Baseball team suffers season-ending loss
May 19, 2009
Members of the Park City High School baseball team woke up Friday morning knowing that the day ahead of them was the most important of the season. The outcome of their two scheduled games would determine whether they would advance to the state semifinals for the first time.
The previous day, the Miners had battled Emery and Morgan in the playoffs and come home with two hard-fought victories.
The team traveled to Utah Valley University in Orem early Friday for its first matchup with Salem Hills. Both teams demonstrated their desire to get ahead early in the game. The Miners scored four runs in the first and second innings and the SkyHawks countered with a total of seven runs.
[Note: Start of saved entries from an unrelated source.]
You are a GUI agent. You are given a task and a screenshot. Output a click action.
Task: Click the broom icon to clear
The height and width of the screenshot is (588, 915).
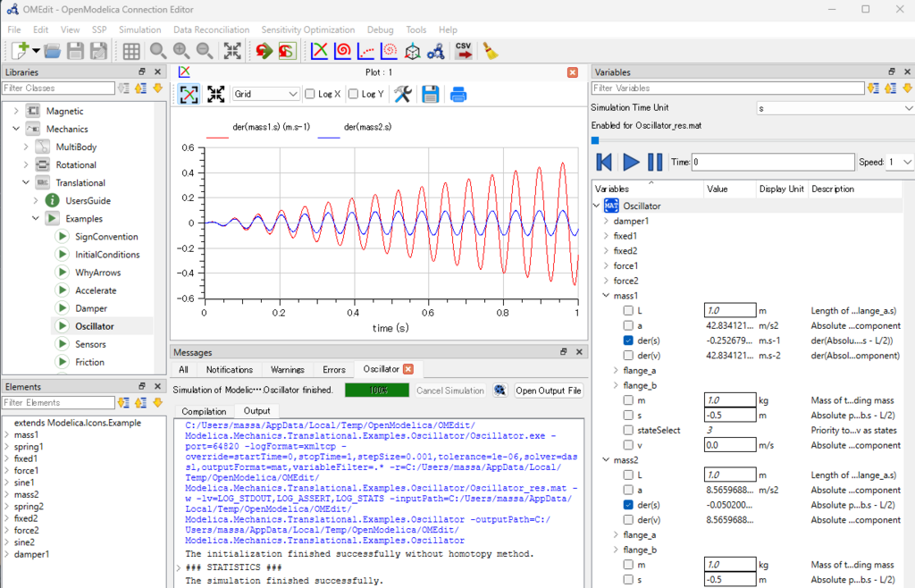[x=491, y=51]
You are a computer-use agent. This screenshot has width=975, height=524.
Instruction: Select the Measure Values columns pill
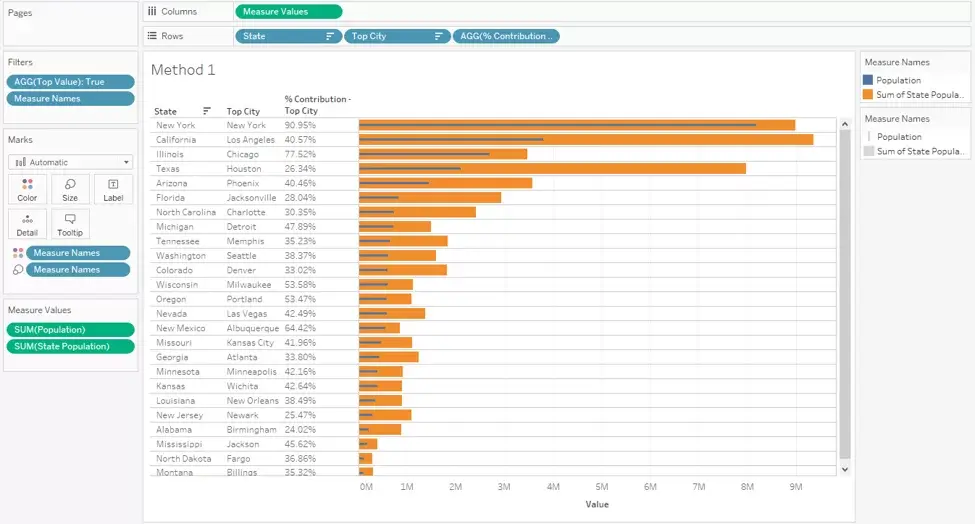click(x=289, y=11)
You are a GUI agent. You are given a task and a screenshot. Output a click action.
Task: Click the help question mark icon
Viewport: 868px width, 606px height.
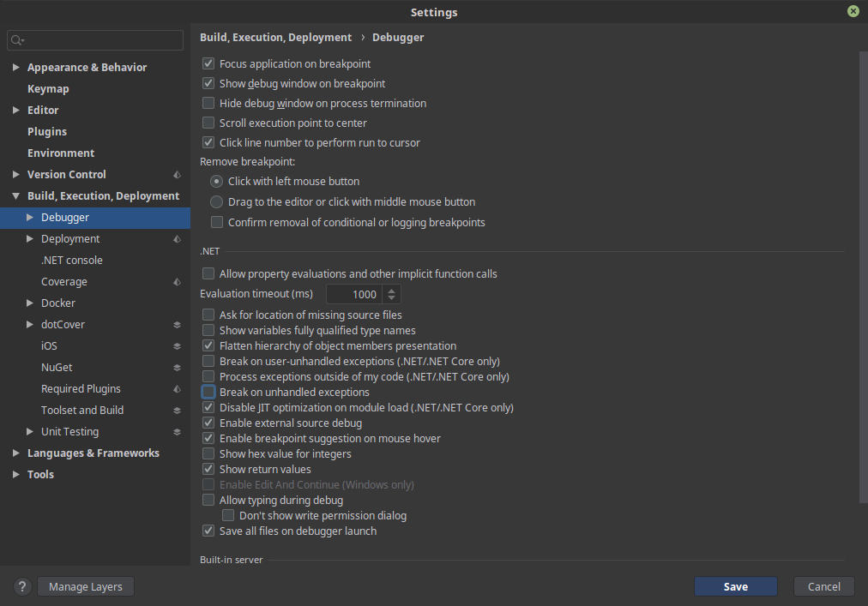[23, 587]

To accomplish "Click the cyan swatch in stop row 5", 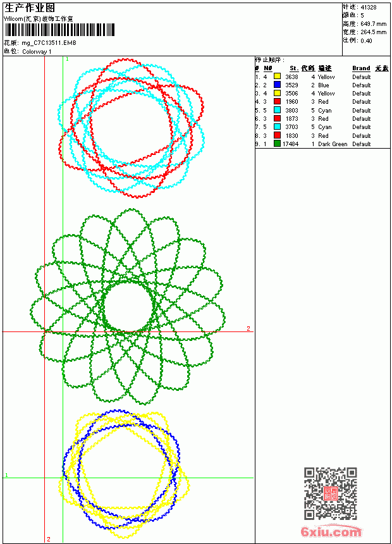I will click(x=277, y=110).
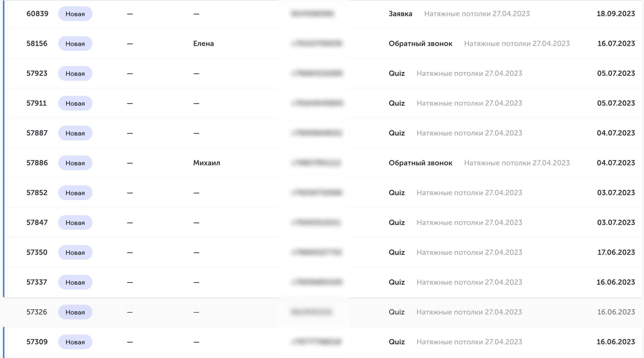Click the Новая status badge for 57923
The width and height of the screenshot is (644, 358).
tap(75, 74)
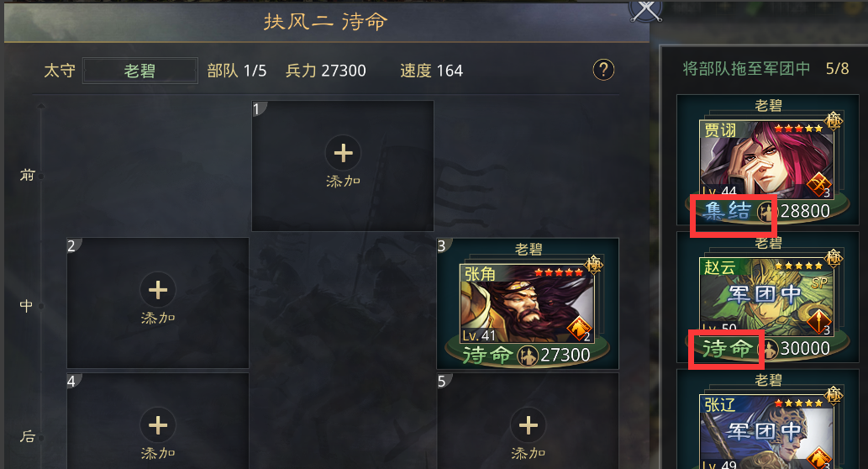Click the question mark help icon
868x469 pixels.
pos(603,71)
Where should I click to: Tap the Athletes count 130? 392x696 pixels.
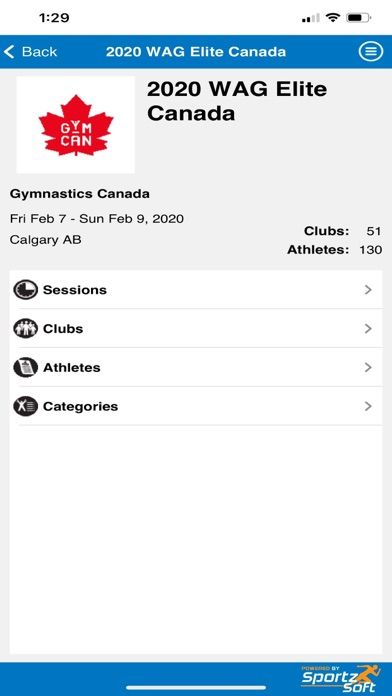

Senior Chris Shapard stepped in as a relief pitcher in the third inning and held the SkyHawks scoreless for the remainder of the game, allowing the Miners to come from behind and score five runs for a final score of 9-7.
"The key to coming up in the losers’ bracket is being deep in pitching, which we were, and we used guys based on the other team’s abilities at the plate," explained head coach Howard Hoyt. "We brought in Shapard because he throws a little bit different arm angle and a little bit harder, and we pulled out on top."
Following the victory, Park City had until 7 p.m. Friday to prepare for the quarterfinals against Cedar City, the same team that had beaten the Miners 7-1 the previous week in the playoffs, sending them into the losers’ bracket.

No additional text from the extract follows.